Son pater, Limam Chafi, membre influent de la tribu maraboutique, les Tajakkane, orfèvre du Coran et du négoce, a beaucoup forgé la personnalité du jeune bédouin-marabout dès sa tendre enfance. Très connecté jadis dans les milieux à Niamey, sous l’ère Hamani Diori, ancien président du Niger, Limam Chafi y a laissé une empreinte indélébile. Ici, la piété et le privilège tribal ont permis à la famille Chafi d’étendre son ascendant sur la région du Niger, sur l’Algérie, en passant par le Mali. A la faveur de la chute de son ex-ami et disciple de président, la donne change. Limam Chafi n’attend pas l’arrivée des nouveaux barons du régime. Cap sur Nouakchott. Moustapha Chafi le suit, laissant derrière lui des hommes sur qui il peut compter. Une corde de plus à son arc. Il sait que son heure de gloire va sonner. Le rêve du petit devient réalité. Le vent tourne. Défenseur des opprimés et combattant de la liberté et de la démocratie, sa fougue de jeunesse panafricaniste le rapproche des convulsions révolutionnaires de Thomas Sankara. Ouagadougou devient sa forteresse idéologique. Son destin partira d’ici, avant d’étendre ses connexions dans les autres capitales du Sahel. Il découvre Tripoli, après son soutien sans faille à Gougouni Ouedei, et se rapproche des éminences grises du système, comme Ali Tréki, la famille Warfalla et Dr Omar Charif. Seul trait de différence avec son père, Limam Chafi, Moustapha n’est pas un fou d’Allah.

L’équation Ould Abdel Aziz

Nouakchott n’est plus en odeur de sainteté avec l’émir du désert depuis l’arrivée aux affaires de l’actuel président Mohamed Ould Abdel Aziz. Amis d’hier, ennemis d’aujourd’hui, les deux hommes ont coupé les ponts. Moustapha Chafi, mentor de l’ancien président Sidi Cheikh Abdellahi, n’a pas digéré la pilule de la destitution de celui-ci, le 6 août 2008. « Chafi a beaucoup contribué à la mise en selle de Sidi Abdellahi, quand les militaires cherchaient un cobaye civil pour le retour à la démocratie en Mauritanie », clame un connaisseur du dossier. C’est lui aussi qui a huilé les relations entre Sidi Abdellahi et l’opposant historique et ancien président de l’assemblée nationale mauritanienne Messaoud Ould Boukheir, en 2007, au moment où tout le monde soutenait que c’était impossible. Le coup d’état du président Ould Abdel Aziz a été la goutte de trop.

A Nouakchott, une source se veut formelle : « Je suis au courant de la tentative de médiation avortée du président Aziz auprès de Chafi, via des missi dominici. La rencontre devait avoir lieu à Bamako ». C’est Chafi qui y opposa un refus. Les relations sont devenues exécrables.

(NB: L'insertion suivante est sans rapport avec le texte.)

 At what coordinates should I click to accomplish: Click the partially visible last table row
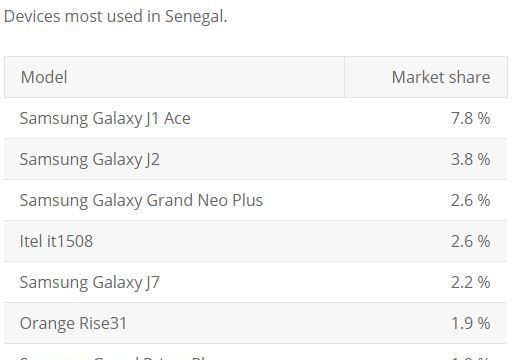tap(256, 352)
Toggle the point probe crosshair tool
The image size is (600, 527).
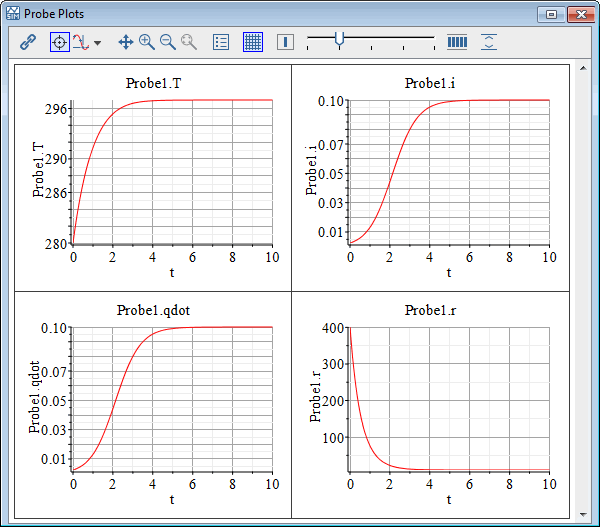point(60,42)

Dernier coup de massue : la mort des cinq combattants d’AQMI, suite au raid franco-mauritanien dans les sables mouvants du Sahara malien.

Pourtant, Chafi compte beaucoup d’amis : Ely Ould Mohamed Vall, le capitaine Diop Moustapha, réfugié politique à Paris, Saleh Ould Hanana, ancien chef des « cavaliers du changement » reconverti en honorable député pacifique d’Aioun, Sarr Ibrahima, opposant et candidat aux présidentielles de 2007, Lahcen Dedew, leader islamiste mauritanien…

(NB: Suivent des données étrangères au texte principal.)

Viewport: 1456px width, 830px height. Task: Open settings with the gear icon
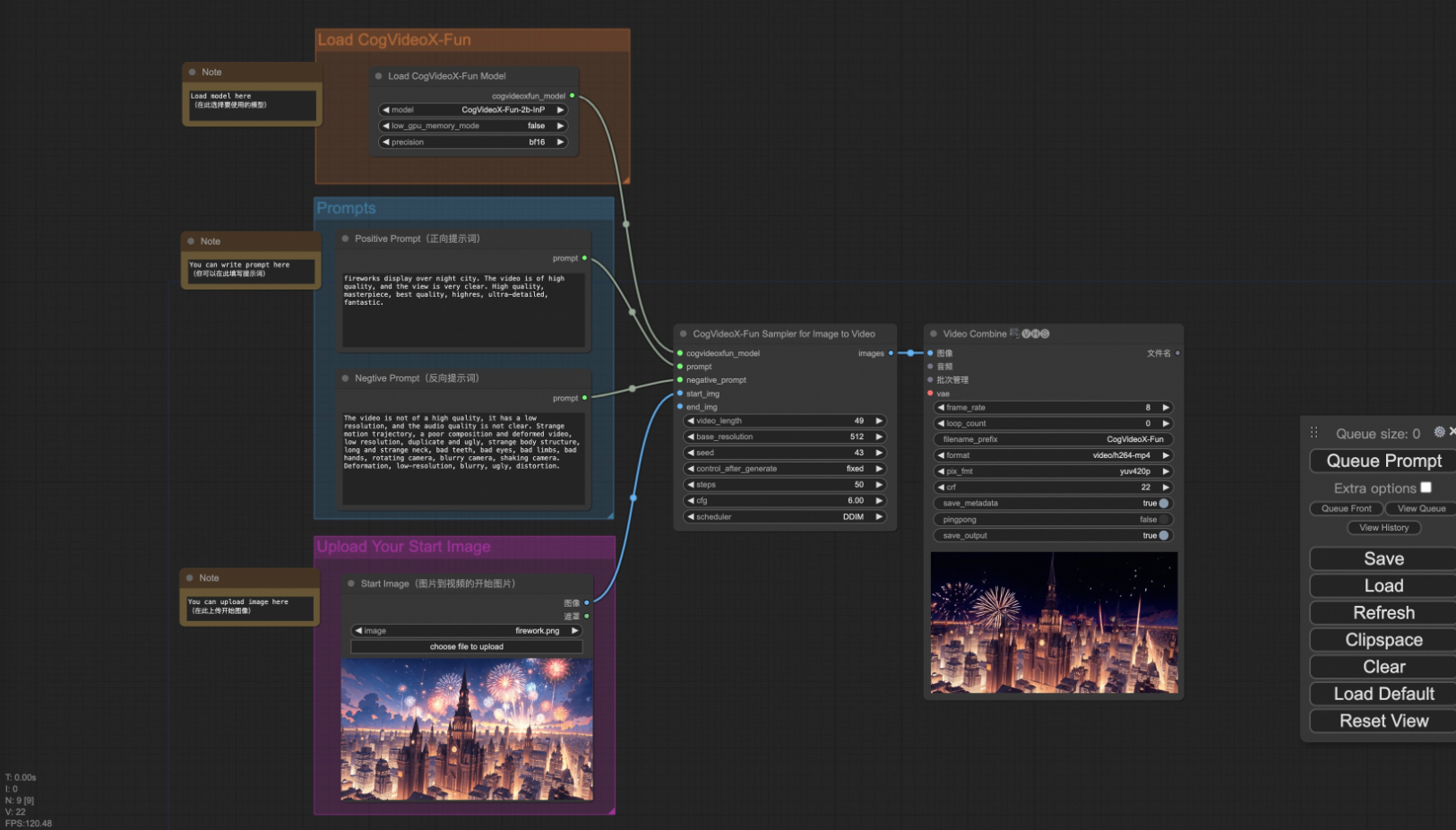coord(1439,432)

C’est toujours la passe d’armes entre Nouakchott et le conseiller lobbyiste en chef de Blaise. Lors de l’investiture du président Ouattara, beaucoup d’officiels ont été très gênés de voir que les deux hommes se détestaient à tel point…

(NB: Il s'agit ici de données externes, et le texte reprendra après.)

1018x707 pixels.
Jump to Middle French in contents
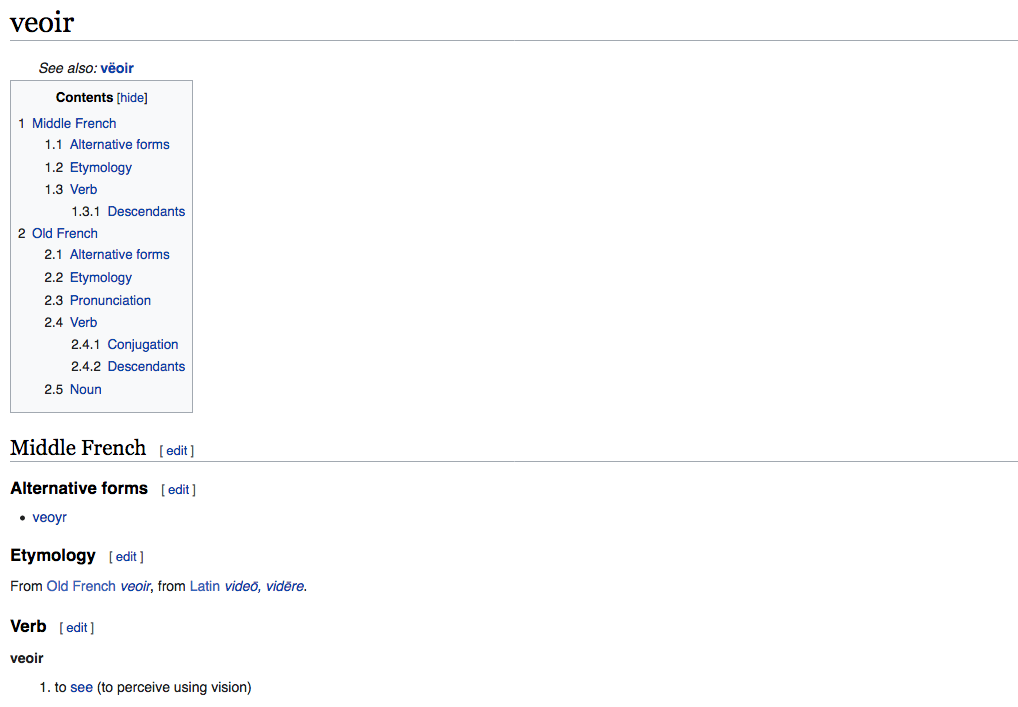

Jusqu’avant le coup d’Etat d’Ely Ould Mohamed Vall en 2005, l’homme était à la fois le mentor et l’hébergeur attitré des putschistes dénommés « cavaliers du changement », qui ont longtemps fugué dans les dunes du no man’s land sahélien. Pour échapper à la traque des services secrets mauritaniens, gracieusement budgétisés par un compte logé à la présidence. Chafi, qui aurait échappé à une tentative d’enlèvement à Lomé en 2004, par les mêmes services mauritaniens, est aujourd’hui au zénith de sa carrière, en étant conseiller spécial du président Alassane Ouattara et conseiller spécial du président nigérien Mamadou Issoufou.